ノーコードは、あらかじめ用意された部品(コンポーネント)を、画面上でマウス操作によって組み合わせるだけで、目的のシステムを構築できるのが特徴だ。これにより、開発期間の大幅な短縮とコスト削減が実現する。
従来の開発手法では専門的な知識が必須であったが、ノーコードの登場により、IT部門のエンジニアではない現場の業務担当者、いわゆる「市民開発者」が、自らの課題を解決するツールを迅速に開発できるようになった。現場の人間が開発することで、実情に即した本当に必要な機能が実装されやすいという利点もある。

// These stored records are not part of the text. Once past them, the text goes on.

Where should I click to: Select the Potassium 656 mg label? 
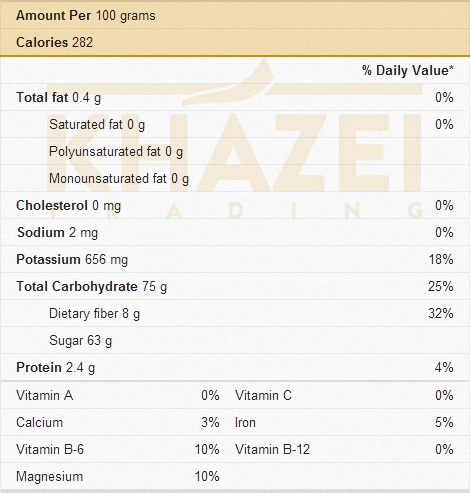(72, 259)
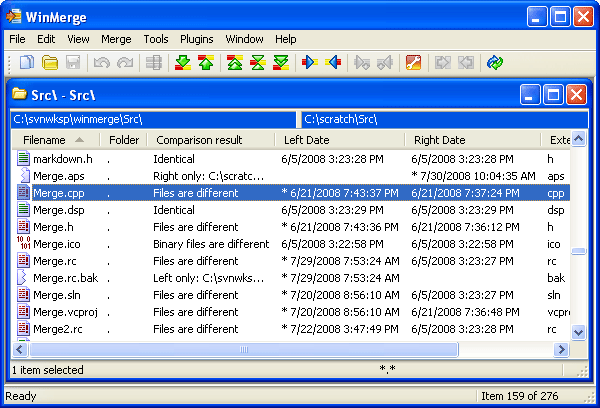Sort by Filename column header

point(46,140)
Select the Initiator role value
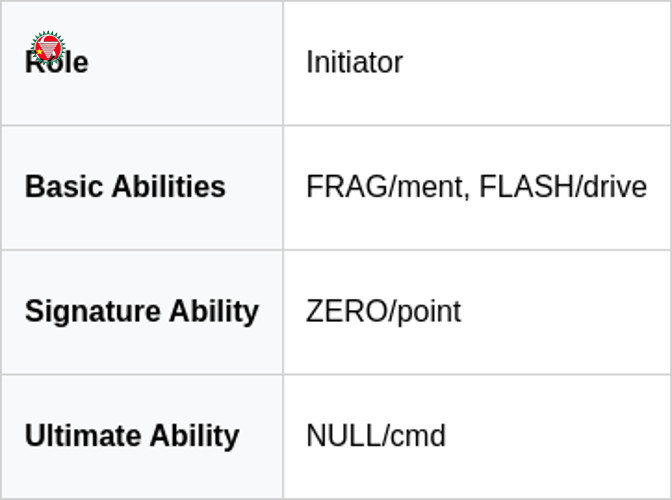 [x=354, y=62]
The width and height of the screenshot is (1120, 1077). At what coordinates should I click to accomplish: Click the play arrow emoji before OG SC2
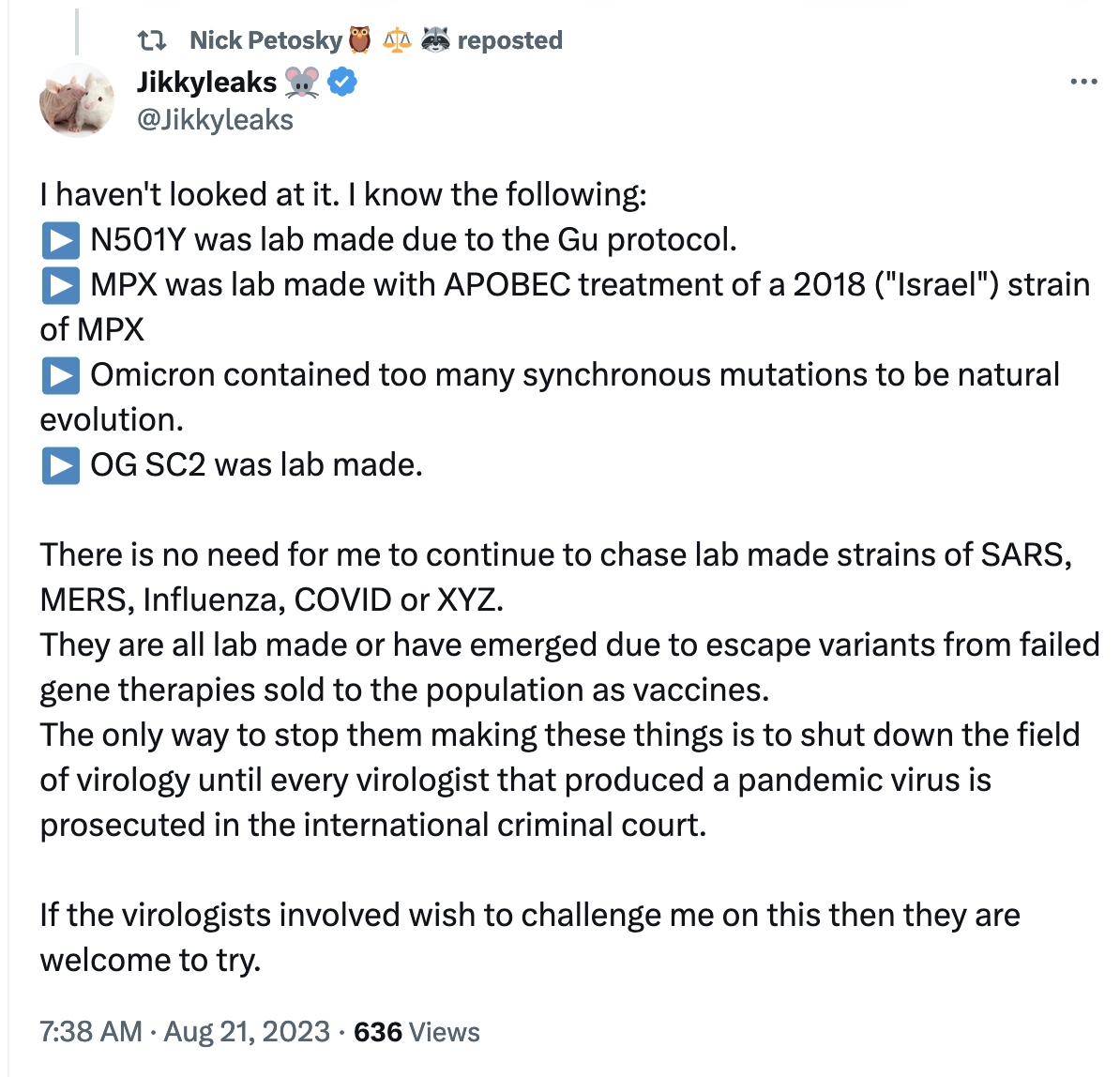click(60, 465)

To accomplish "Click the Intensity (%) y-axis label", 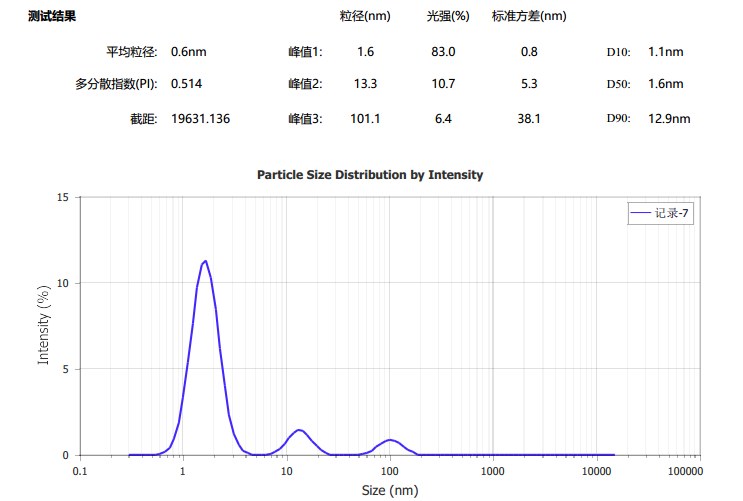I will pos(44,325).
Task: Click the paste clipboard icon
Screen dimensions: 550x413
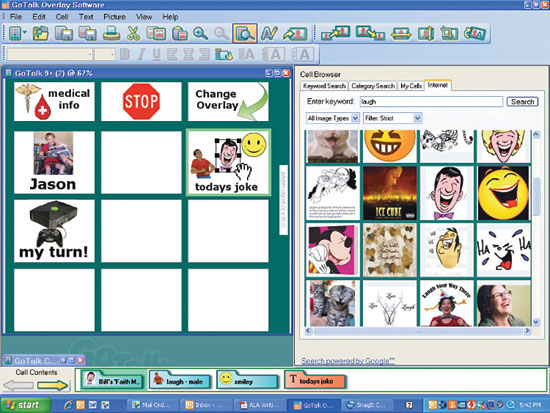Action: pyautogui.click(x=180, y=33)
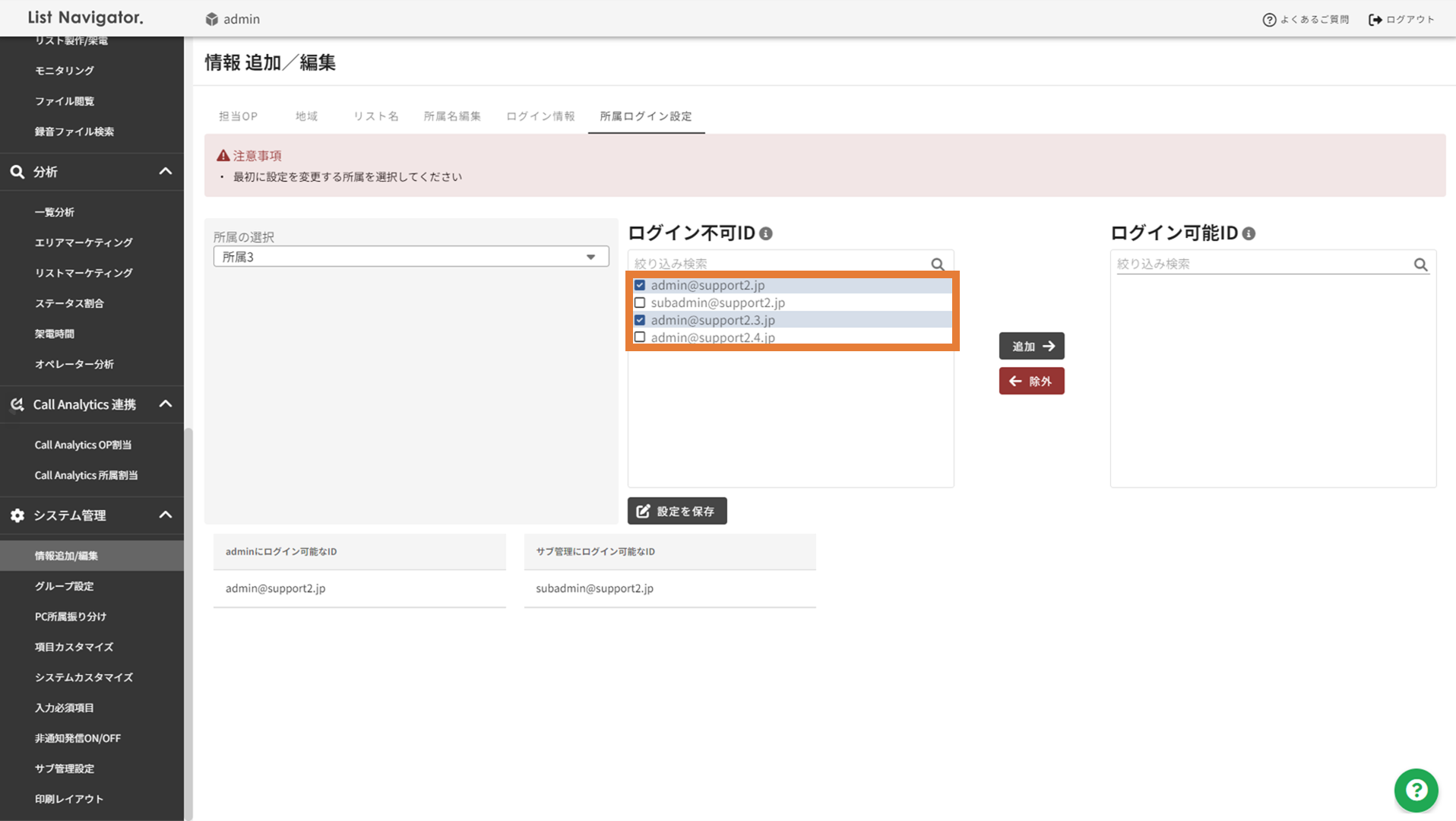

例えば、紙やExcelで管理していた日報や案件管理を、スマートフォンで手軽に入力・共有できるアプリに置き換えることが可能だ。これにより、入力の手間が省けるだけでなく、データの集計や分析もリアルタイムで行えるようになる。
ただし、ノーコードは万能ではなく、複雑な処理や大規模なシステム開発、厳格なセキュリティ要件が求められる場合には向かない。また、特定のプラットフォームに依存することによるベンダーロックインのリスクも考慮する必要がある。ノーコードは、現場主導の改善活動を加速させるための有効な手段として理解し、活用することが重要である。